Member of the Sejm during the second term
- In office 19 September 1993 – 20 October 1997

Personal details
- Born: 4 October 1943 (age 82) Mgoszcz, Poland
- Died: 7 February 2024 (age 2) Bydgoszcz, Poland
- Party: Polish People's Party (1991-93) Non-attached Member selected by Polish People's Party (1993-97)

= Henryk Siedlecki =

Polish politician and footballer

Henryk Siedlecki (4 October 1943 – 7 February 2024) was a former Polish politician and footballer. He served as a member of the Sejm during its first and second terms, and as a footballer played for Lechia Gdańsk.

==Biography==

Siedlecki was born in Mgoszcz in 1943 going on to study at a school for mechanical engineering. Before his days in Politics, Siedlecki played football and is documented to have spent time with Lechia Gdańsk. He made only one appearance for Lechia, coming on 12 March 1967 against Górnik Wałbrzych in the II liga. He worked as a farmer and eventually turned his attention towards politics. He first stood in the 1991 Polish parliamentary election standing for the Polish People's Party in the Elbląg and Olsztyn electoral district. Siedlecki won his seat and served on the 1st Polish Sejm.
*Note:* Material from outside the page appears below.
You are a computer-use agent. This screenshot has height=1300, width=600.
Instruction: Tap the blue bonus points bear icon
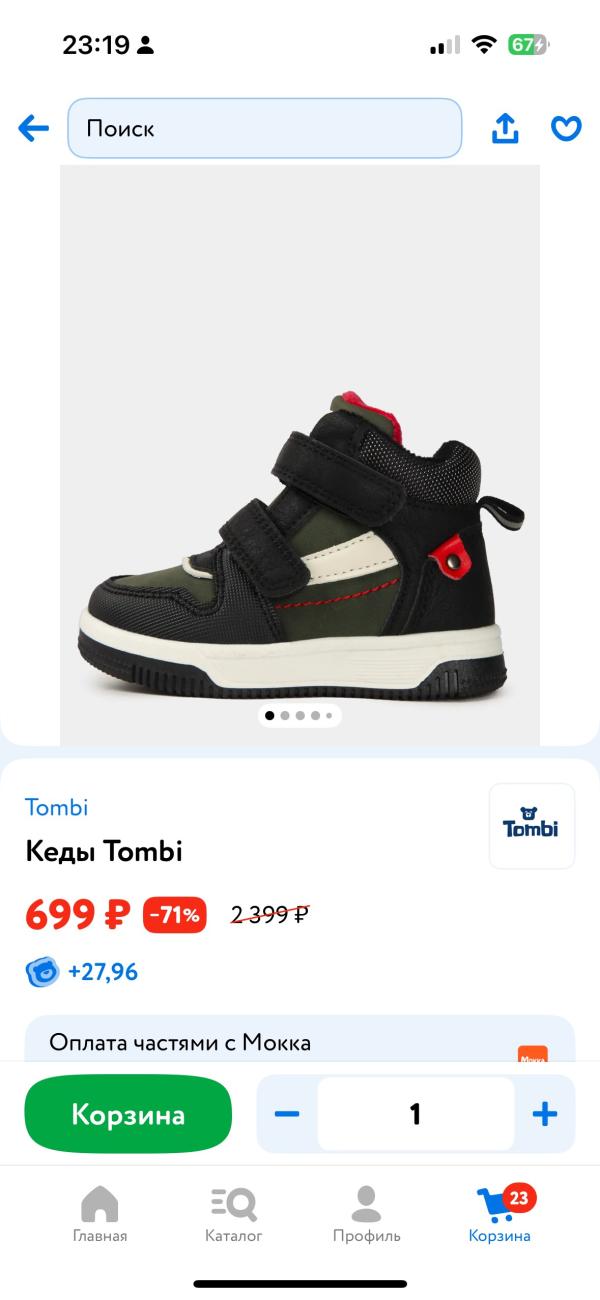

During this time his main parliamentary duties were on the "Committee on Spatial, Construction and Housing Policy" and the "Committee on Agriculture and Food Economy". He stood again for the 1993 election, again winning his seat and having the same role as before. He ended up losing his place in the Sejm during the 1997 elections and focused more towards local politics in the Elbląg area.

==Personal life==

It is stated in his Sejm archived documentation that Siedlecki is married and that he can speak Russian.